European Shares Seen Opening Broadly Higher In Cautious Trade
European stocks look set to open broadly higher on Monday amid bets that U.S. interest rates could peak in the coming months.
In the wake of hawkish comments from Fed officials recently, markets now bet the U.S. benchmark rate will reach closer to 5.5 percent and stay higher for longer.
Asian stocks traded mostly lower, though Chinese markets slipped after China set a modest target for economic growth this year of around 5 percent, down from last year’s target of 5.5 percent.
This week’s trading is likely to be driven by reaction to congressional testimony by Federal Reserve Chair Jerome Powell as well as the closely watched monthly jobs report scheduled for release on March 10.
The Bank of Japan’s interest-rate decision and China inflation data are also awaited.

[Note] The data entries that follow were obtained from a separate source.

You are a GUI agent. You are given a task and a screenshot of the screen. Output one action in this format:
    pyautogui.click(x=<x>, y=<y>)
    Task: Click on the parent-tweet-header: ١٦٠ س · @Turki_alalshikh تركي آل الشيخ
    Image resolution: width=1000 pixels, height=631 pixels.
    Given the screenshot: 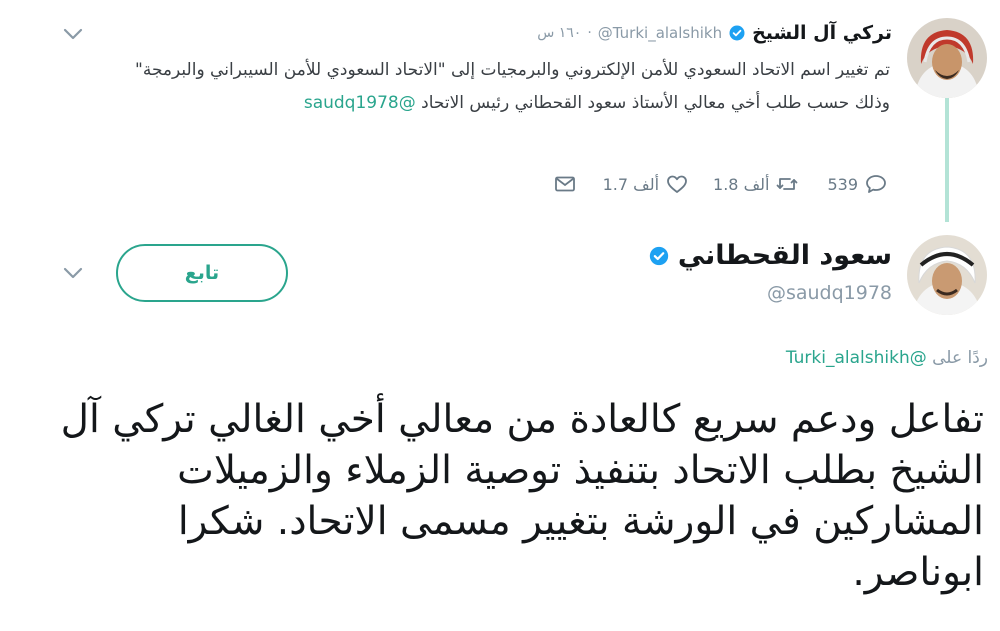 What is the action you would take?
    pyautogui.click(x=714, y=33)
    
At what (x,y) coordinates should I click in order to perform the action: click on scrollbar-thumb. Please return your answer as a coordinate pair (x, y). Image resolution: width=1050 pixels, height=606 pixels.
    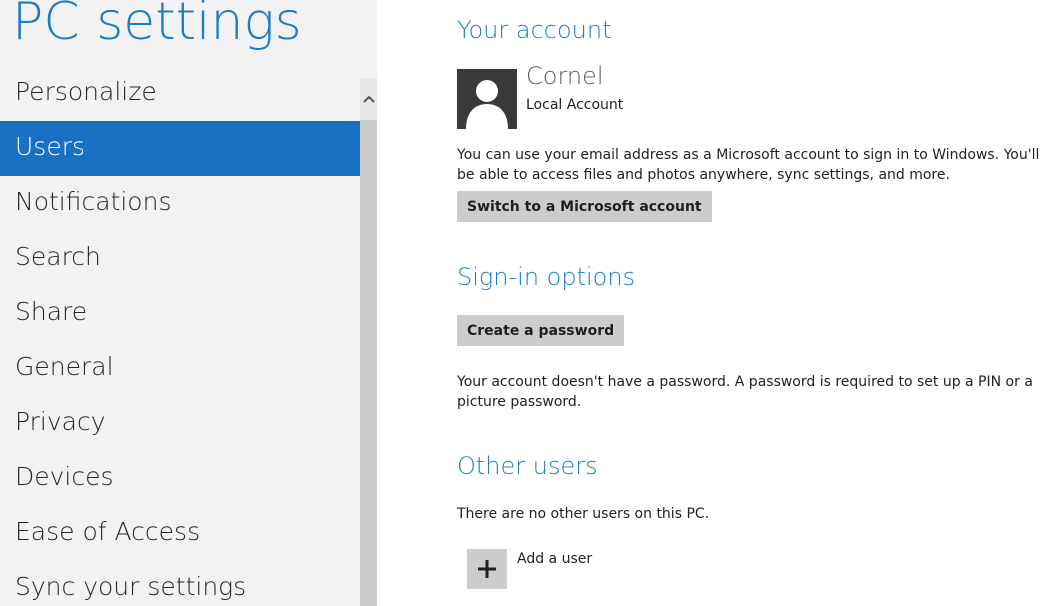
    Looking at the image, I should click on (368, 363).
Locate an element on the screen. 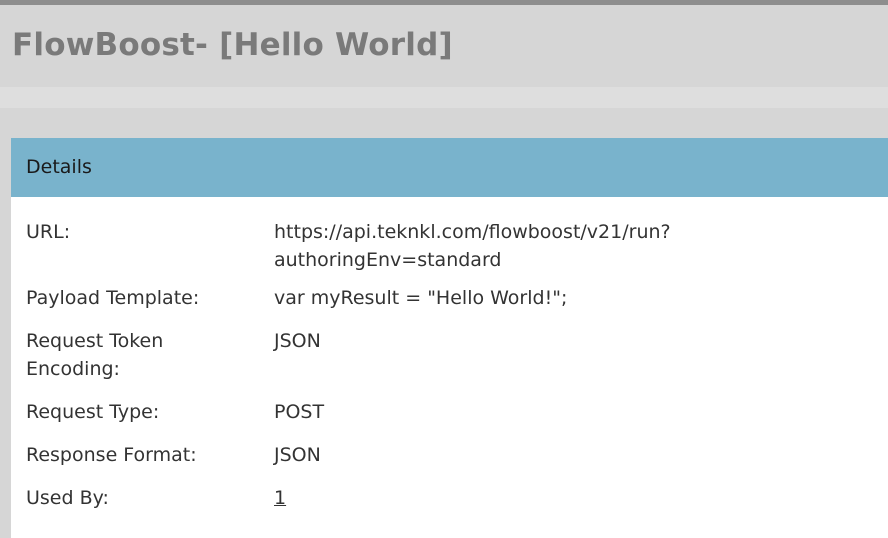 The width and height of the screenshot is (888, 538). details-panel-title: Details is located at coordinates (59, 167).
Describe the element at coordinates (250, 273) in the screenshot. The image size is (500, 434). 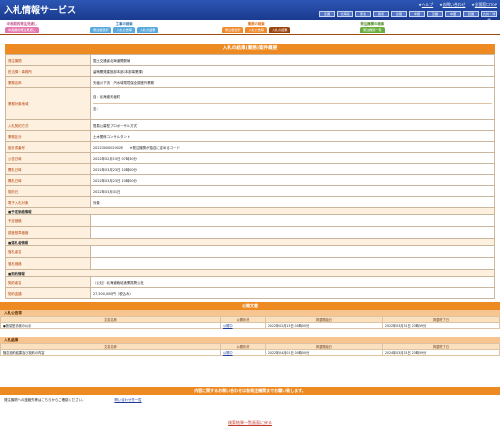
I see `subsection-contract: ■契約情報` at that location.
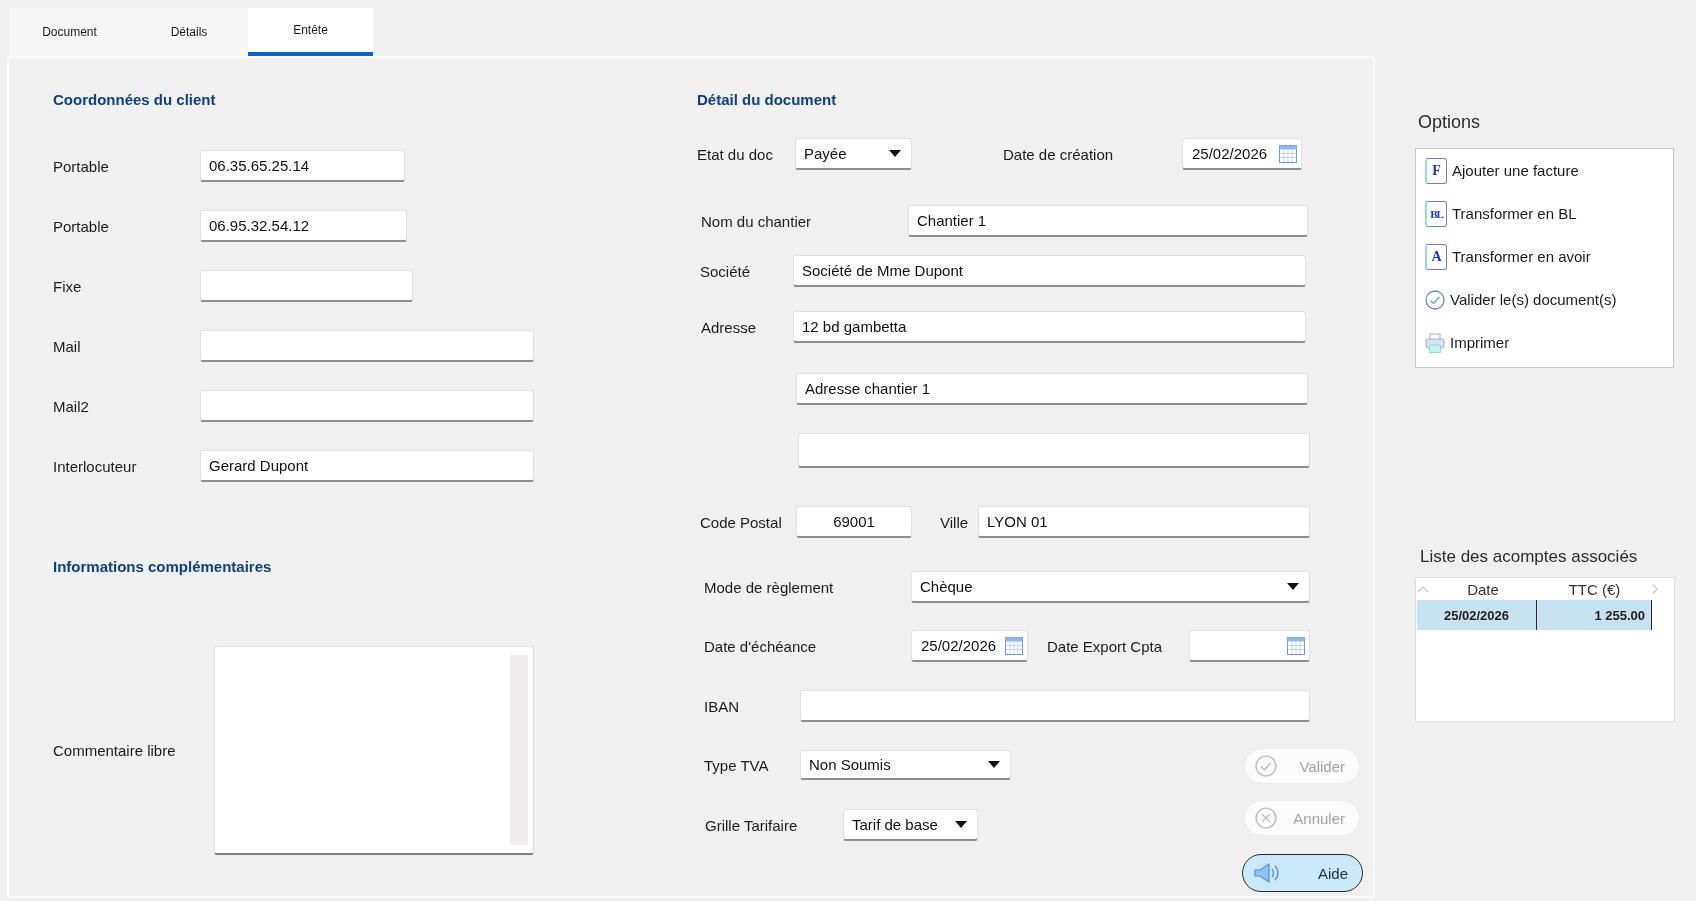 The height and width of the screenshot is (901, 1696). Describe the element at coordinates (1423, 589) in the screenshot. I see `chevron-up-icon` at that location.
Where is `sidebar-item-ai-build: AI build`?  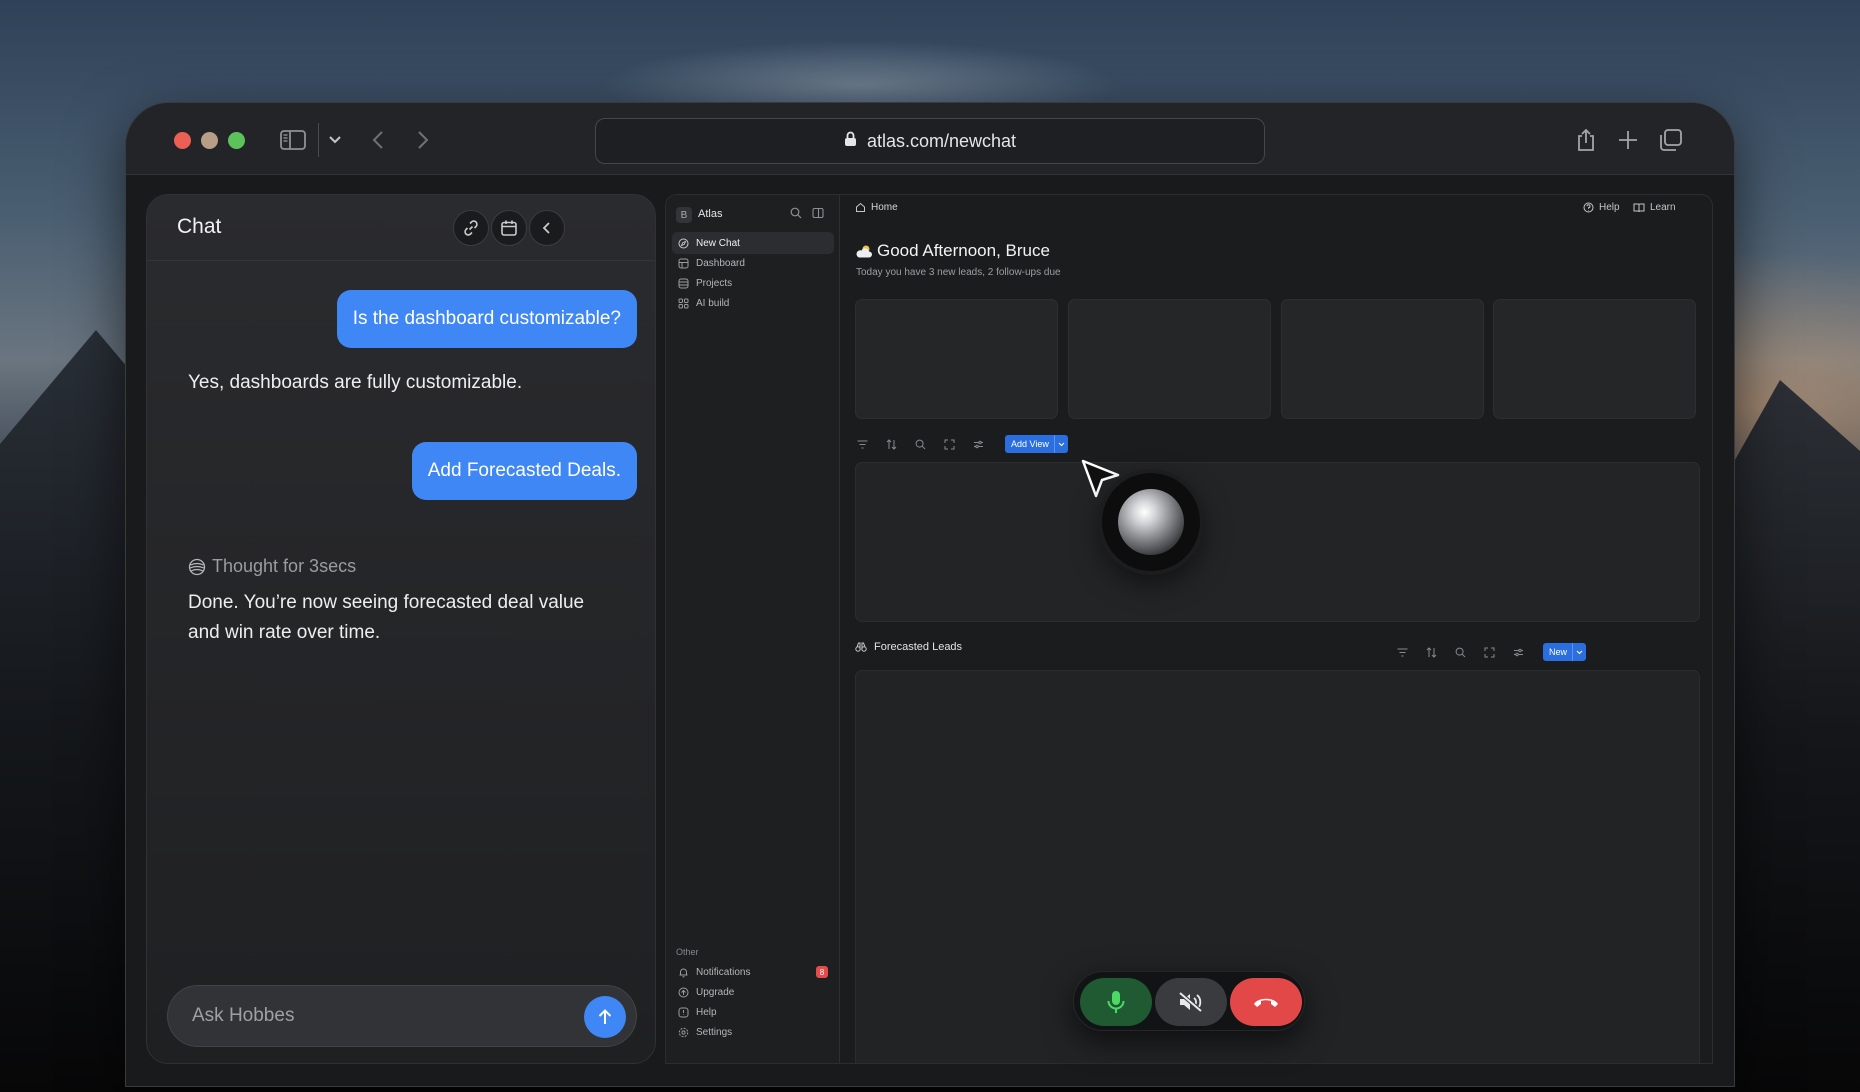 sidebar-item-ai-build: AI build is located at coordinates (753, 303).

The dollar remained subdued amid a slide in U.S. bond yields while gold held largely steady in Asian trading.
Oil prices fell around 1 percent on disappointment that China didn’t set itself more ambitious growth targets.
U.S. stocks rose sharply on Friday as the U.S. 10-year Treasury yield pulled back after jumping to a three-month closing high above 4.0 percent.
There wasn’t much in the ISM services report to suggest the Fed needs to raise rates significantly higher than previously planned.
The Dow climbed 1.2 percent, the tech-heavy Nasdaq Composite jumped 2 percent and the S&P 500 added 1.6 percent.
European stocks rose for a second straight session on Friday as investors weighed signs of an economic recovery in China against expectations for ECB rate hikes.
The pan-European STOXX 600 gained 0.9 percent. The German DAX rallied 1.6 percent and France’s CAC 40 index rose 0.9 percent while the U.K.’s FTSE 100 finished marginally higher.